Rewrite the records below with every "GUI agent" renamed to "screen agent", keeping everything else the same.

Some records -
● ● ● ● ●

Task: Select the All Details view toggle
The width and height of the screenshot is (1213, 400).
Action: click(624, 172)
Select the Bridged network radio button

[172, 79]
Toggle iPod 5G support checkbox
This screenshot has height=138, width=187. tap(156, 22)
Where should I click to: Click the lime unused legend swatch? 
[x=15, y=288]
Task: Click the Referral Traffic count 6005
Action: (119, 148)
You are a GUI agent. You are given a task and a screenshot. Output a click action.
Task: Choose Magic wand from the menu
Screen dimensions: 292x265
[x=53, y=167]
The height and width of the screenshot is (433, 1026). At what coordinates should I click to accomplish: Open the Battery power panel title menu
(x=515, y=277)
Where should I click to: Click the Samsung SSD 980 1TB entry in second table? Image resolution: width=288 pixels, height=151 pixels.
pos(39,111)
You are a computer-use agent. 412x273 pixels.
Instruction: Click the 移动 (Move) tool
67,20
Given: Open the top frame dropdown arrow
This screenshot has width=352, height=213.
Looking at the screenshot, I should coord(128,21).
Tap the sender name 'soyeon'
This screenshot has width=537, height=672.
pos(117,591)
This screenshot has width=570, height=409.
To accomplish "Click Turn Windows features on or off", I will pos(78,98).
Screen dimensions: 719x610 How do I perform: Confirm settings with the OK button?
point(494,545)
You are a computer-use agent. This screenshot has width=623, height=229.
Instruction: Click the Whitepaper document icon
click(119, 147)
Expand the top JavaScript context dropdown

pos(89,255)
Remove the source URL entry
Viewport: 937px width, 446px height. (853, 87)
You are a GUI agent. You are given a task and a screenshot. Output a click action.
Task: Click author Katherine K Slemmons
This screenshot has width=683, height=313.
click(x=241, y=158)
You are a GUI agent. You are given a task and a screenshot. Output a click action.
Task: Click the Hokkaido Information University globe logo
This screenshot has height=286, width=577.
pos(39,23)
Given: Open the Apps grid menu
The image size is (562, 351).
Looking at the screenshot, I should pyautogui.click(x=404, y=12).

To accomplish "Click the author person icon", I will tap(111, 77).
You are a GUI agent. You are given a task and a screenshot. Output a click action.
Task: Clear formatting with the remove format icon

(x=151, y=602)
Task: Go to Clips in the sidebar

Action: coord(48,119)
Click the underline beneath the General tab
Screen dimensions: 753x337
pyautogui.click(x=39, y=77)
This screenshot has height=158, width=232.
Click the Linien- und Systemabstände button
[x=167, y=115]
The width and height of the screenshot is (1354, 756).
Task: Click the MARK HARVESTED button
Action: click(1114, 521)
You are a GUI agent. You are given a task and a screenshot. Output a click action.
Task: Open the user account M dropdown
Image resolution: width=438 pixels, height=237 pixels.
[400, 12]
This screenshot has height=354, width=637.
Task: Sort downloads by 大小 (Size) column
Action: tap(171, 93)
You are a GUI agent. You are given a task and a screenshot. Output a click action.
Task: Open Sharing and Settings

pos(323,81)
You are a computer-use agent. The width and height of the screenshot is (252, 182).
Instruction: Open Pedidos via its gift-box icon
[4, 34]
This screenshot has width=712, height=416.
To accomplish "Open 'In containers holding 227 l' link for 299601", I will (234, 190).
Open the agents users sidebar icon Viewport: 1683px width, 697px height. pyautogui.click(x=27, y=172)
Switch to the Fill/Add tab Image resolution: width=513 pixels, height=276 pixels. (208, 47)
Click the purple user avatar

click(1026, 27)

● ● ● ● ●

FINAL RESULT -
Task: Select the All Details view toggle
The width and height of the screenshot is (1213, 400).
Action: click(624, 172)
Select the Bridged network radio button

[172, 79]
Toggle iPod 5G support checkbox
This screenshot has height=138, width=187. tap(156, 22)
Where should I click to: Click the lime unused legend swatch? 
[x=15, y=288]
Task: Click the Referral Traffic count 6005
Action: (119, 148)
You are a screen agent. You are given a task and a screenshot. Output a click action.
Task: Choose Magic wand from the menu
Screen dimensions: 292x265
[x=53, y=167]
The height and width of the screenshot is (433, 1026). At what coordinates should I click to accomplish: Open the Battery power panel title menu
(x=515, y=277)
Where should I click to: Click the Samsung SSD 980 1TB entry in second table? Image resolution: width=288 pixels, height=151 pixels.
pos(39,111)
You are a computer-use agent. 412x273 pixels.
Instruction: Click the 移动 (Move) tool
67,20
Given: Open the top frame dropdown arrow
This screenshot has width=352, height=213.
Looking at the screenshot, I should coord(128,21).
Tap the sender name 'soyeon'
This screenshot has width=537, height=672.
pos(117,591)
This screenshot has width=570, height=409.
To accomplish "Click Turn Windows features on or off", I will pos(78,98).
Screen dimensions: 719x610 How do I perform: Confirm settings with the OK button?
point(494,545)
You are a computer-use agent. This screenshot has width=623, height=229.
Instruction: Click the Whitepaper document icon
click(119, 147)
Expand the top JavaScript context dropdown

pos(89,255)
Remove the source URL entry
Viewport: 937px width, 446px height. (853, 87)
You are a screen agent. You are given a task and a screenshot. Output a click action.
Task: Click author Katherine K Slemmons
This screenshot has width=683, height=313.
click(x=241, y=158)
You are a screen agent. You are given a task and a screenshot. Output a click action.
Task: Click the Hokkaido Information University globe logo
This screenshot has height=286, width=577.
pos(39,23)
Given: Open the Apps grid menu
The image size is (562, 351).
Looking at the screenshot, I should pyautogui.click(x=404, y=12).

To accomplish "Click the author person icon", I will tap(111, 77).
You are a screen agent. You are given a task and a screenshot. Output a click action.
Task: Clear formatting with the remove format icon

(x=151, y=602)
Task: Go to Clips in the sidebar

Action: coord(48,119)
Click the underline beneath the General tab
Screen dimensions: 753x337
pyautogui.click(x=39, y=77)
This screenshot has height=158, width=232.
Click the Linien- und Systemabstände button
[x=167, y=115]
The width and height of the screenshot is (1354, 756).
Task: Click the MARK HARVESTED button
Action: click(1114, 521)
You are a screen agent. You are given a task and a screenshot. Output a click action.
Task: Open the user account M dropdown
Image resolution: width=438 pixels, height=237 pixels.
[400, 12]
This screenshot has height=354, width=637.
Task: Sort downloads by 大小 (Size) column
Action: tap(171, 93)
You are a screen agent. You are given a task and a screenshot. Output a click action.
Task: Open Sharing and Settings

pos(323,81)
You are a computer-use agent. The width and height of the screenshot is (252, 182).
Instruction: Open Pedidos via its gift-box icon
[4, 34]
This screenshot has width=712, height=416.
To accomplish "Open 'In containers holding 227 l' link for 299601", I will (234, 190).
Open the agents users sidebar icon Viewport: 1683px width, 697px height. pyautogui.click(x=27, y=172)
Switch to the Fill/Add tab Image resolution: width=513 pixels, height=276 pixels. (208, 47)
Click the purple user avatar

click(1026, 27)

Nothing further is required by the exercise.